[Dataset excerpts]
• • •

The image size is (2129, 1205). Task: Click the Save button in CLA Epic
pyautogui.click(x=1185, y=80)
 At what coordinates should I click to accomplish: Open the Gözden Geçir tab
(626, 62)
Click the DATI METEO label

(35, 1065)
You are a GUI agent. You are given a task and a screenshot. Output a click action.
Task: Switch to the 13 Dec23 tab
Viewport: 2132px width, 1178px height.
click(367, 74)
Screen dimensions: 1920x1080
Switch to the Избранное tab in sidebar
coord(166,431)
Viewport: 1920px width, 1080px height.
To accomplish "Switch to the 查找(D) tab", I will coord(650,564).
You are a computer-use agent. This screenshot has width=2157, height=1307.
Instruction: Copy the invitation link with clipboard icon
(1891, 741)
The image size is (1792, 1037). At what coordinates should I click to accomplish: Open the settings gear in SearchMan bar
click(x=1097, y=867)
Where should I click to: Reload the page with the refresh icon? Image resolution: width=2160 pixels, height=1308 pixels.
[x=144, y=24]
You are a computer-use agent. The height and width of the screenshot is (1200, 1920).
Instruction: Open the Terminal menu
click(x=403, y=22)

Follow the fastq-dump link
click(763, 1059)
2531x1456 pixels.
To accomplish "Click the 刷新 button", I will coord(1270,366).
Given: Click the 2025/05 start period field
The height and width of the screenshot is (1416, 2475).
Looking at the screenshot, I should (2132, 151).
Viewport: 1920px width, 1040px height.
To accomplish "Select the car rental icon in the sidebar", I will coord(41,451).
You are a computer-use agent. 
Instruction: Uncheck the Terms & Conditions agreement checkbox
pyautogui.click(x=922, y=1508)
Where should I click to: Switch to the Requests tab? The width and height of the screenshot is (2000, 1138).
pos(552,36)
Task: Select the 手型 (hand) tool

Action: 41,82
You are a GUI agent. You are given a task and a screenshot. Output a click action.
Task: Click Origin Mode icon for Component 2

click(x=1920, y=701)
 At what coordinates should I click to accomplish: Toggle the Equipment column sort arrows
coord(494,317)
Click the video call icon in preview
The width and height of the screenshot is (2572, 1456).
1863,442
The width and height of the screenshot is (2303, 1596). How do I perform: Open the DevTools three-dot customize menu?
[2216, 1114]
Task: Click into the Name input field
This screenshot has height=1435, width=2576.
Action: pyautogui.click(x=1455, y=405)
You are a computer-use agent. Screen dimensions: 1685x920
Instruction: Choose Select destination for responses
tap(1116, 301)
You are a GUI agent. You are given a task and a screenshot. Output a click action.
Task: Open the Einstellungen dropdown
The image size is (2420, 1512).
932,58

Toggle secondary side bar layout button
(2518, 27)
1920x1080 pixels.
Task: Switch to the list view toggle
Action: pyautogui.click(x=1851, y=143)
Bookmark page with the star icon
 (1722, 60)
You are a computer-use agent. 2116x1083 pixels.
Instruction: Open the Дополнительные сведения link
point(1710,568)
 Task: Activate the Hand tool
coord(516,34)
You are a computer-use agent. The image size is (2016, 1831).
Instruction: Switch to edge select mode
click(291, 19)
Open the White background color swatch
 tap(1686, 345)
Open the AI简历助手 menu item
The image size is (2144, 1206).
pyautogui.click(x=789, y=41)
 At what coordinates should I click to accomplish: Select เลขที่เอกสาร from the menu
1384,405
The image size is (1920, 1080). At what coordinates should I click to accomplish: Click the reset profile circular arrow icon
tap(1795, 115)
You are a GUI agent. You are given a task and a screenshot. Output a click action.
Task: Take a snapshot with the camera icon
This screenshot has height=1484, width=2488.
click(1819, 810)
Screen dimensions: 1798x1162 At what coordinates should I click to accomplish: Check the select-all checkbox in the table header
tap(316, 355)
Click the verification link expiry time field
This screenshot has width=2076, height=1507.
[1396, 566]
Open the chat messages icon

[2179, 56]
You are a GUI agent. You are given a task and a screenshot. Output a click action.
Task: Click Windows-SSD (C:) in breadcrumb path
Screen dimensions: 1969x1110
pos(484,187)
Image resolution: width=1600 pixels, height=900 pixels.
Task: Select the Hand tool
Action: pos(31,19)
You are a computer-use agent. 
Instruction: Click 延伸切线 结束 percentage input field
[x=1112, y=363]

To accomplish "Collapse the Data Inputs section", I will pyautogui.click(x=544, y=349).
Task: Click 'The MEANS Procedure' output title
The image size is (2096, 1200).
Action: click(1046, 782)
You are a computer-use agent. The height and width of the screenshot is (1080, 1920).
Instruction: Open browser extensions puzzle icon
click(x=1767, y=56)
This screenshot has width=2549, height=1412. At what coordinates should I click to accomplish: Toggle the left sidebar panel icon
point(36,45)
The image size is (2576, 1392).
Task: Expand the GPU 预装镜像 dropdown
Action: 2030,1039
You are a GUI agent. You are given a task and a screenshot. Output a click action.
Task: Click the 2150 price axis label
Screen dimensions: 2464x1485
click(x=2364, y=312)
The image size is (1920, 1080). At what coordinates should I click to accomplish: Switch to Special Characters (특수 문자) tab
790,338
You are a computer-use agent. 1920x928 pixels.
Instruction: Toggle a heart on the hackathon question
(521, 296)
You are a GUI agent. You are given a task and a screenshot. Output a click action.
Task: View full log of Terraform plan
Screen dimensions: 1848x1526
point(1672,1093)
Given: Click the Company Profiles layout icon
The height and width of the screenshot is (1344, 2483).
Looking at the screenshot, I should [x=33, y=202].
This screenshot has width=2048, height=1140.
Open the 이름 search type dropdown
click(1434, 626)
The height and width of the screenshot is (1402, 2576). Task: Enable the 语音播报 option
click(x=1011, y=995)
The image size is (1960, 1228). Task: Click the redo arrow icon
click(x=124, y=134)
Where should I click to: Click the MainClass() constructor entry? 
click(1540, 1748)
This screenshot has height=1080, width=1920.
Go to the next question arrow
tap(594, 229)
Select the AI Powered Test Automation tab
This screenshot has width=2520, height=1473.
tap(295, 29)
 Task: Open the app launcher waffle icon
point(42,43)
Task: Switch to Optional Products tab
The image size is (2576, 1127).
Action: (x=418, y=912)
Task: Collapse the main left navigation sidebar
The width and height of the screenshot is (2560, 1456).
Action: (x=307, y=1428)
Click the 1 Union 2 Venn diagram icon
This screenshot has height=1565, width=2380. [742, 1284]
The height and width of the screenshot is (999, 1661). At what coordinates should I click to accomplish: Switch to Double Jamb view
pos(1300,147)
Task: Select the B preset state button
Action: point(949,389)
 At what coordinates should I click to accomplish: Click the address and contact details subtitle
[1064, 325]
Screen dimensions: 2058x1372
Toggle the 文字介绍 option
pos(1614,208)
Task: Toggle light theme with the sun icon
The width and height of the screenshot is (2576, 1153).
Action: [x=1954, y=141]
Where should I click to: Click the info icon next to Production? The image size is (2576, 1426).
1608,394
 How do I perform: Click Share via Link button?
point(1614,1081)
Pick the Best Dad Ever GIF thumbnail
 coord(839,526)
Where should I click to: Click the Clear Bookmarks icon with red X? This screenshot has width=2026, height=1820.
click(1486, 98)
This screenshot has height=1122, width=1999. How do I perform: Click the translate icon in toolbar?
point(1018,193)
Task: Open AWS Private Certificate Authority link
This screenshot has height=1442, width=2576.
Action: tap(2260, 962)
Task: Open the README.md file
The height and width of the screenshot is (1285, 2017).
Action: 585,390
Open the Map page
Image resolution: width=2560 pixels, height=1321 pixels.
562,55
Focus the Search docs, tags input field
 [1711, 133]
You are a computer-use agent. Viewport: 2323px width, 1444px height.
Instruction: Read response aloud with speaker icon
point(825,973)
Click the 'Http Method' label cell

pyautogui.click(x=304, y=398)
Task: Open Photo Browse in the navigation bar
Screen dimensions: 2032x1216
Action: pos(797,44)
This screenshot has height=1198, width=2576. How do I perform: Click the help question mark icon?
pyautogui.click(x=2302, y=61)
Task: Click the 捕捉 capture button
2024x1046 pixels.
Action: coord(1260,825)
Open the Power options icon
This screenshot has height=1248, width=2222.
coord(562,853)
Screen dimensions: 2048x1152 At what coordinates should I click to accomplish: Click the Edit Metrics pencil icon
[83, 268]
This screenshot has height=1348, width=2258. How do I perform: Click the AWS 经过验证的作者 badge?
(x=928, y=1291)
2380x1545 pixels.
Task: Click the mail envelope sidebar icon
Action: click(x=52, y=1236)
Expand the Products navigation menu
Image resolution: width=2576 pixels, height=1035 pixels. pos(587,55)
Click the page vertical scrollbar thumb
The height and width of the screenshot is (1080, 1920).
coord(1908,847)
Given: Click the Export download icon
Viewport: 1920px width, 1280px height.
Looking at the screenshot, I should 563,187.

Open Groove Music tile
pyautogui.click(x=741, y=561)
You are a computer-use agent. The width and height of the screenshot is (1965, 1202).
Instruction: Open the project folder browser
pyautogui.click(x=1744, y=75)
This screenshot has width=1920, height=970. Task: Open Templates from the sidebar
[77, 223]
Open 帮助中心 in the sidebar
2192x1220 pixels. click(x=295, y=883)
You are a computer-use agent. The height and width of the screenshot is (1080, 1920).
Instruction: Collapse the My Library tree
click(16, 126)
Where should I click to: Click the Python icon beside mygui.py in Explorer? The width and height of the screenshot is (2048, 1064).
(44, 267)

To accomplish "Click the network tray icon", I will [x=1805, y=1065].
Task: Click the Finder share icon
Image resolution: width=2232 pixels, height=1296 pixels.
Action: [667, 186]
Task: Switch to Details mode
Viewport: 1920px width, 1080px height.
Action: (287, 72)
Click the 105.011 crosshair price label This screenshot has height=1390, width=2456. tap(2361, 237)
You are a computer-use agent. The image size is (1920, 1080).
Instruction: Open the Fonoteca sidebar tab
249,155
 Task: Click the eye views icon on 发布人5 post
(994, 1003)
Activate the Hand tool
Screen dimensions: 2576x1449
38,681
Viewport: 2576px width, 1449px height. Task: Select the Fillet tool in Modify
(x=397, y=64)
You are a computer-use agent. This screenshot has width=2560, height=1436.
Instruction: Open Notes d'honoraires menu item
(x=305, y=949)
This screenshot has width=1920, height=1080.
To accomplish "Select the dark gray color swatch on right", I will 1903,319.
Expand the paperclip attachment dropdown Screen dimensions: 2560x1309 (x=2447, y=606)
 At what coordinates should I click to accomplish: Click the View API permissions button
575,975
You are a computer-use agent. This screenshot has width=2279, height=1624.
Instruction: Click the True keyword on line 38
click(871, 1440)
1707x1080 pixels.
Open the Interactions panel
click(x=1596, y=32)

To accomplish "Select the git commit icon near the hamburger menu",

• • •

* [HOW TO COMPLETE THIS TASK]:
Take the lines above from the one containing "Where should I click to: Switch" down to the one containing "Task: Click into the Name input field", and transcribe them exactly, both ends included.

* [RESULT OF THIS EXERCISE]:
Where should I click to: Switch to the Requests tab? The width and height of the screenshot is (2000, 1138).
pos(552,36)
Task: Select the 手型 (hand) tool

Action: 41,82
You are a GUI agent. You are given a task and a screenshot. Output a click action.
Task: Click Origin Mode icon for Component 2

click(x=1920, y=701)
 At what coordinates should I click to accomplish: Toggle the Equipment column sort arrows
coord(494,317)
Click the video call icon in preview
The width and height of the screenshot is (2572, 1456).
1863,442
The width and height of the screenshot is (2303, 1596). How do I perform: Open the DevTools three-dot customize menu?
[2216, 1114]
Task: Click into the Name input field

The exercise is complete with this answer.